2.-17 gobernaciones ganadas con tan amplio margen de ventaja hablan sin duda de un nuevo tiempo para la política local, la política de lo cotidiano en el chavismo (una cosa que no estaba nada clara hasta ahora). Si no se toma en cuenta que esta repolitización no es sólo un producto de Chávez sino también es el resultado de un proceso de participación de las bases militantes del PSUV, perdemos la posibilidad de darle el carácter definitivamente autónomo y emergente que debe tener esta fase del proceso: nuevos liderazgos y nuevas experiencias de gestión pueden contribuir a ampliar la práctica gubernamental e institucional camino al socialismo del siglo XXI.

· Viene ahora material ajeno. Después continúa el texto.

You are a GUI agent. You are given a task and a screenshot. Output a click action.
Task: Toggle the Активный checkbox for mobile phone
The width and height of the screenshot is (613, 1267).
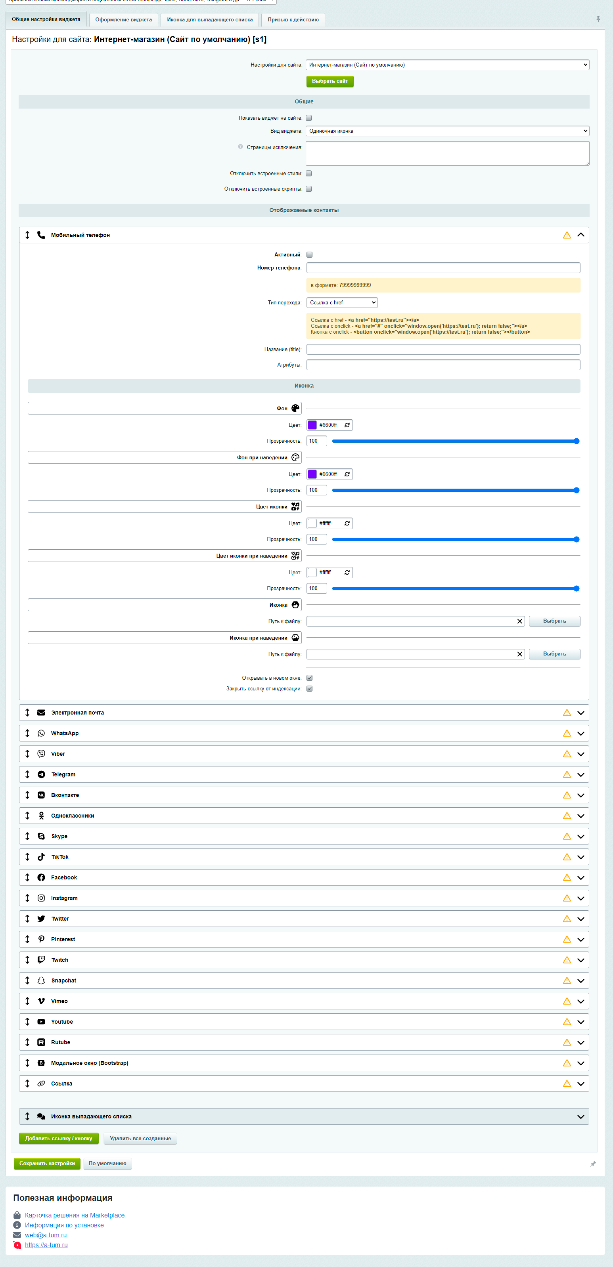[x=309, y=255]
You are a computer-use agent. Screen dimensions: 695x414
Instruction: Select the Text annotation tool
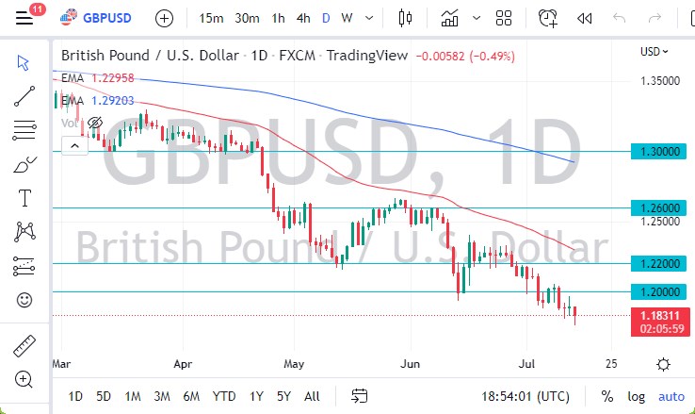click(24, 198)
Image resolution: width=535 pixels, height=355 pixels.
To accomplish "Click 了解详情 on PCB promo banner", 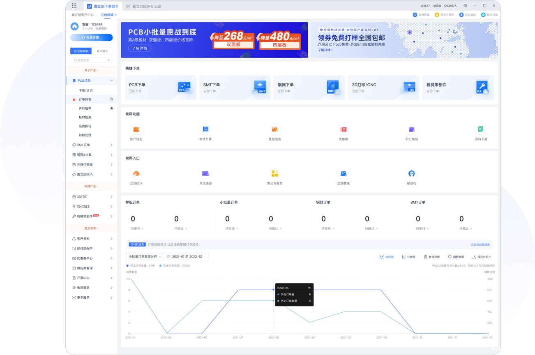I will point(140,48).
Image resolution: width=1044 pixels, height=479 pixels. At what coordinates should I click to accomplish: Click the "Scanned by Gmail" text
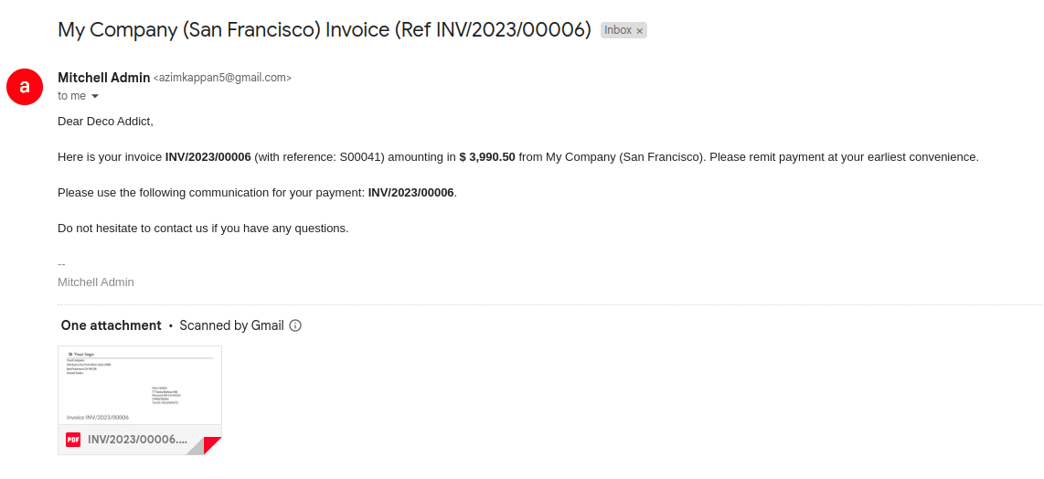tap(231, 325)
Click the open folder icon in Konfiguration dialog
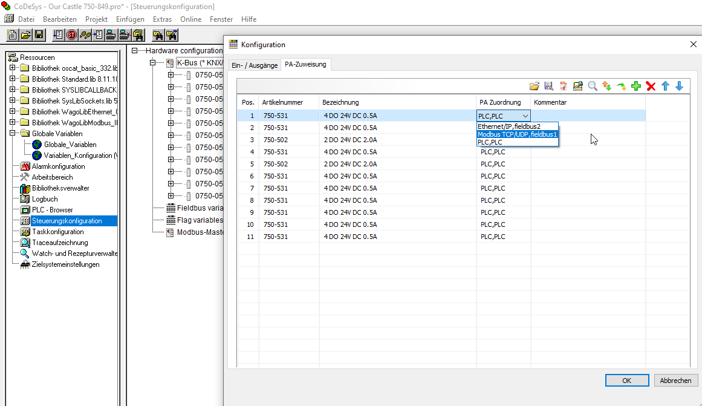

3- La normalización de la oposición dentro de la estructura del Estado finalmente se ha dado. La oposición no sólo ganó en 5 estados clave por su número de población, por su potencial económico y por su fuerza comercial. Ganó también en los estados con mayor cobertura e incidencia mediática. La oposición gana un espacio político considerable que en Caracas, por ejemplo, obligará a nuevas luchas, resistencias, reacomodos y defensas ciudadanas de todo tipo. Recuérdese que los poderes centrales están en la capital, y los poderes mediáticos también. Así que veremos en estos años una nueva conflictividad Gobierno-Medios encarnada en la los cuatro jinetes opositores: Radonsky, Ledezma, Ocariz y Blyde.
4.-En estos procesos hegemónicos y contrahegemónicos, como el que vive Venezuela desde hace 10 años, ningún espacio está ganado de antemano ni ningún líder político puede darse por muerto, ni tampoco por eternamente vivo. Esa es la única manera de entender cómo se vuelven a ganar espacios que parecían perdidos y se pierden espacios que duelen hasta el alma: el chavismo logró recuperar estados que parecían perdidos de antemano como Sucre, Mérida, Guárico, Yaracuy y Aragua, y perdió en lugares que parecían cantados, como la Alcaldía Mayor, el municipio Sucre y la gobernación de Miranda. En política, aparte de que resucitan dinosaurios extinguidos hace 100 mil años, como es el caso de Antonio Ledezma, también se castiga la indolencia, la indiferencia, el burocratismo de los alcaldes chavistas y en definitiva a la derecha endógena, como la de Diosdado Cabello. Nos desentendemos de ese Frankestein vestido de Guardia Nacional llamado Acosta Carles, pero regresa la rancia oligarquía de apellido y caballos en la siempre histérica Carabobo, incapaz en estas elecciones de ofrecer nuevos y sólidos liderazgos en ambos lados (no es sólo un mal opositor, ojo). En fin, en el mundo de la política cualquier freaks puede llegar a ser rey, y viceversa.
5.- Como caraqueño, veré sobretodo en mi barrio el envalentonamiento de la oposición, sus nuevas vanidades ganadas a pulso en una Caracas perdida en el marasmo y la indiferencia. Por los momentos, me tengo que calar que mi vecina ahora grite con más insistencia y más gañote frente a mi balcón: ¡se jodieron, comunistas de mierda!
Ay, ¿qué se estará diciendo en los exquisitos cafés de Los Palos Grandes?